The ever changing IT value proposition or, PC life expectancy - Is it worth fixing?


Computers are better and cheaper than ever.


You may not believe me, especially if you are in the middle of a technology induced crisis, but it is true.

Laptops have an average life of 2 to 3 years and desktops 4 to 5 years. All-in-one computers are somewhere in-between.

The more your computer has moved the more likely it is to fail. Whether laptop or desktop, the more shifting and traveling it has done the more likely it is to die earlier than expected.

NOTE 1: These aren't made up figures. They come from research and 35 years of experience in this game. My wife works for Gartner, the IT research firm, and I have seen, but can't reproduce, the figures (because I'm not actually a Gartner customer).

NOTE 2: I know you may have, or had, a laptop or computer that lasted longer...maybe even much longer. These numbers are averages. That IS how averages work. :-)

So, what does this mean for you and me?

Well, it means that YOU are less LIKELY to spend money for me to fix your computer when buying a shiny new one is a better deal...

...and I encourage that. It isn't good for my business, or the environment, but it is the sensible way to go forward in more and more cases these days.

If you haven't bought a computer in a while, or perhaps paid a lot for your last one (perhaps even too much), you probably won't like hearing me say that.


And, in some ways, I don't like saying it. But I am being honest and seriously considering how you should best spend your money.

Aside from the simple age assessment, there are other factors that feed into the cost of fixing an old machine.

1) The number of parts or "hardware" that are failing will naturally increase the cost and ability to fix an old pc.

2) If the operating system is too old and/or needs completely reloading costs can escalate...especially if you don't have any recovery media or valid license keys. Finding drivers for old machines can be time consuming (read costly) and sometimes fruitless.

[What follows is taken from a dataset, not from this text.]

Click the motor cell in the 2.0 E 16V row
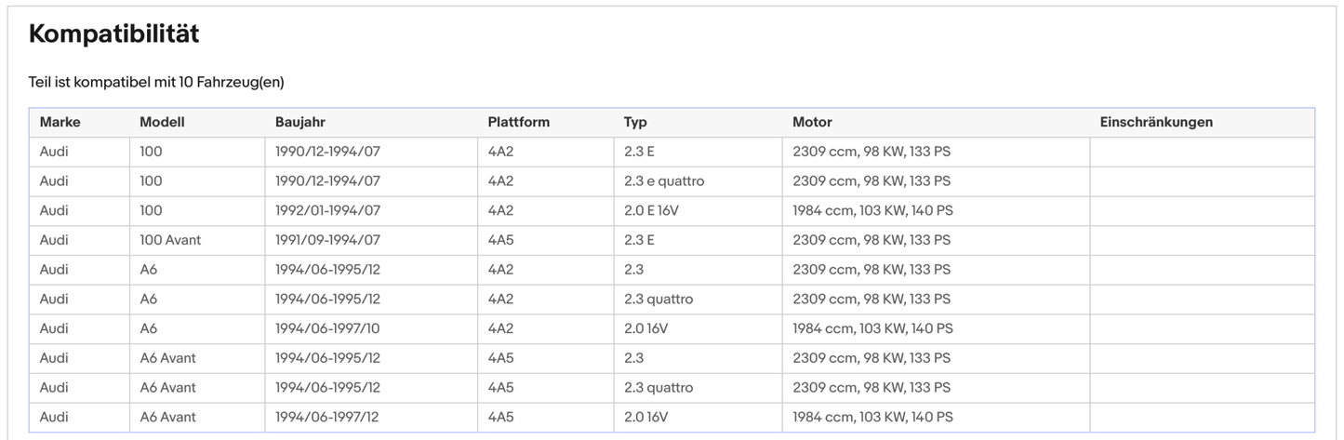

3) Point 2 above will increase in cost when you need to add software you use back onto like it was new...but it won't be new will it? Do you have the installation disks, license keys and everything else you got with the machine and the software you bought? I didn't think so ;-)

Refer to the linked posts on migrating to new hardware etc.

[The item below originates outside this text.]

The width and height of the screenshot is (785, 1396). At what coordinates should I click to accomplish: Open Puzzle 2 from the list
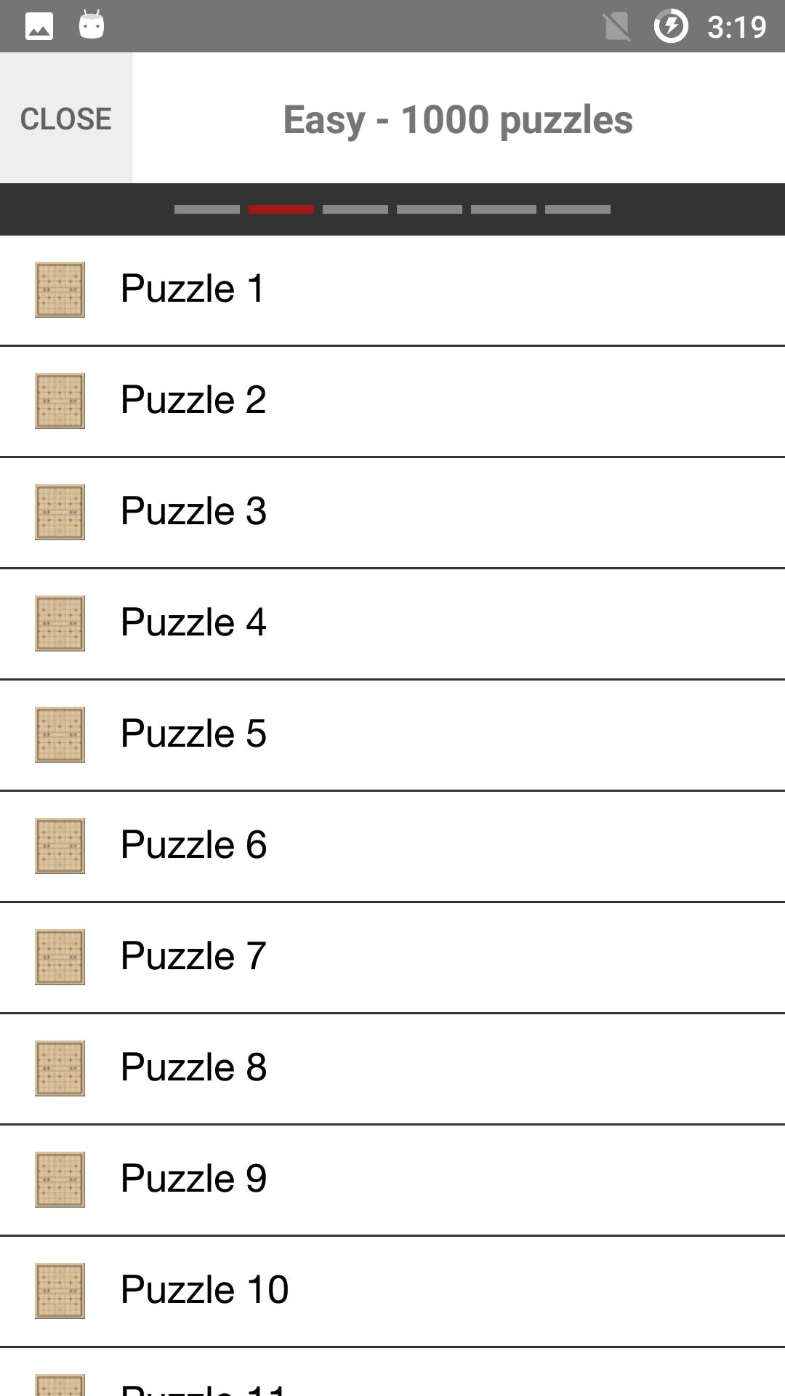[393, 401]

4) If the operating system was a dud from the start or one that is out of life (Microsoft end of support has been reached) then you should be replacing that anyway for your own security.

Look at this table of Microsoft operating systems lifespans.

Anything older than Windows 7 is a major (MAJOR) liability...and Windows 7 End Of Life has been announced already too. If you have windows Vista I WILL NOT even attempt to fix any problem on it - the argument becomes circular, unsolvable and expensive.


5) Performance degradation is something that can't be fixed cheaply. Some of it can be sorted with a fresh load of the operating system, but not the root causes. If you are a home user this may just be frustrating. If you are using the machine in business then this is costing you money...a lot of money (more studies prove this).

6) And all this may be on top of the original problem that compelled you to consdier fixing the machine in the first place i.e. what is the problem itself and what will fixing that take?

If you really, really want to spend too much money fixing an old computer that is likely to fail again soon, and I mean real soon, then I applaud you wealth and environmental credentials.

If, however, you get a new one, and you WILL eventually have to do that, then please remember me when you need help setting it up and getting from the old one to the new one...

...because it is one of the few remaining jobs left in the PC "fixing" world and I have a strong feeling that will disappear soon too.

NOTE: This article first published in June 2016 and revised incrementally since.

NOTE 2: Don't despair entirely. While it may not be economic to repair your old PC, I do recycle, refurbish and create "Franken-PCs" for charities. Your old hardware, parts of it anyway, may get a new life with a worthy recipient. This work costs me far more than the machine is worth and than you'd be happy to pay, but it keeps them out of landfill and helps people out.